Re: Reconstruct object through partial select query

Posted by Shahar Cizer Kobrinsky <sh...@gmail.com>.
Thanks for looking into it Hequn!

I do not have a requirement to use TaggedEvent vs Row. But correct me if I
am wrong, creating a Row will require me knowing the internal fields of the
original event in compile time, is that correct? I do have a requirement to
support a generic original event type, so unless i can map T to a Row
without knowing the object fields, i wont be able to use it. Can you
confirm that?
I will look at MapView and let you know, thanks again!

On Sun, May 12, 2019 at 1:30 AM Hequn Cheng <ch...@gmail.com> wrote:

> Hi shahar,
>
> An easier way to solve your problem is to use a Row to store your data
> instead of the `TaggedEvent `. I think this is what Fabian means. In this
> way, you don't have to define the user-defined TypeFactory and use the Row
> type directly. Take `TaggedEvent<Car>` as an example, the corresponding row
> type is `Types.ROW(Types.ROW(Types.INT, Types.STRING),
> Types.OBJECT_ARRAY(Types.STRING))` in which Types is
> `org.apache.flink.table.api.Types`. Furthermore, row type is also easier to
> cooperate with Table API & SQL.

Data section:
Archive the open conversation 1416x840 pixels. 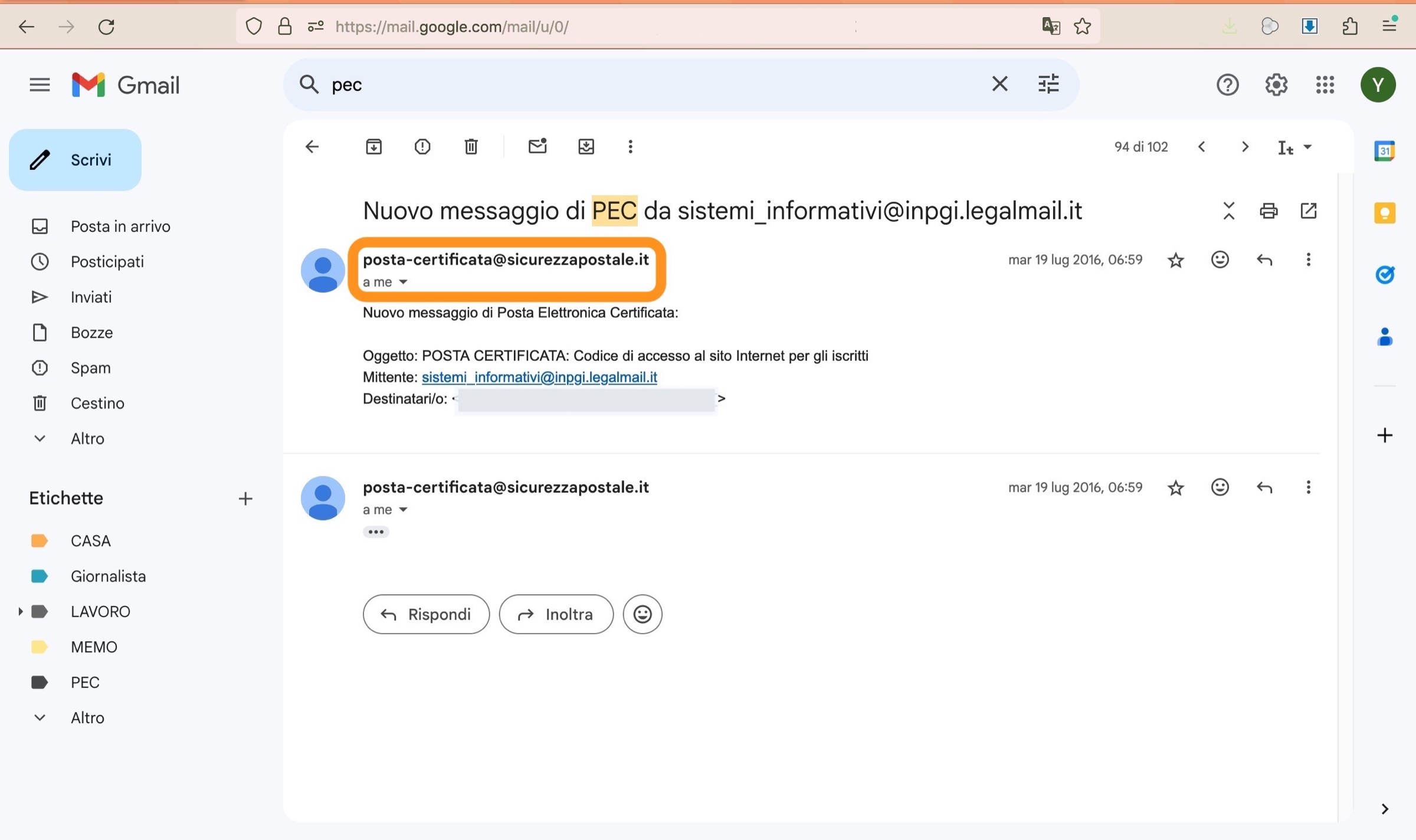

Exercise task: List every person named in the forum reply. Use only the forum reply to answer.

Written response:
- Shahar Cizer Kobrinsky
- Hequn Cheng
- Fabian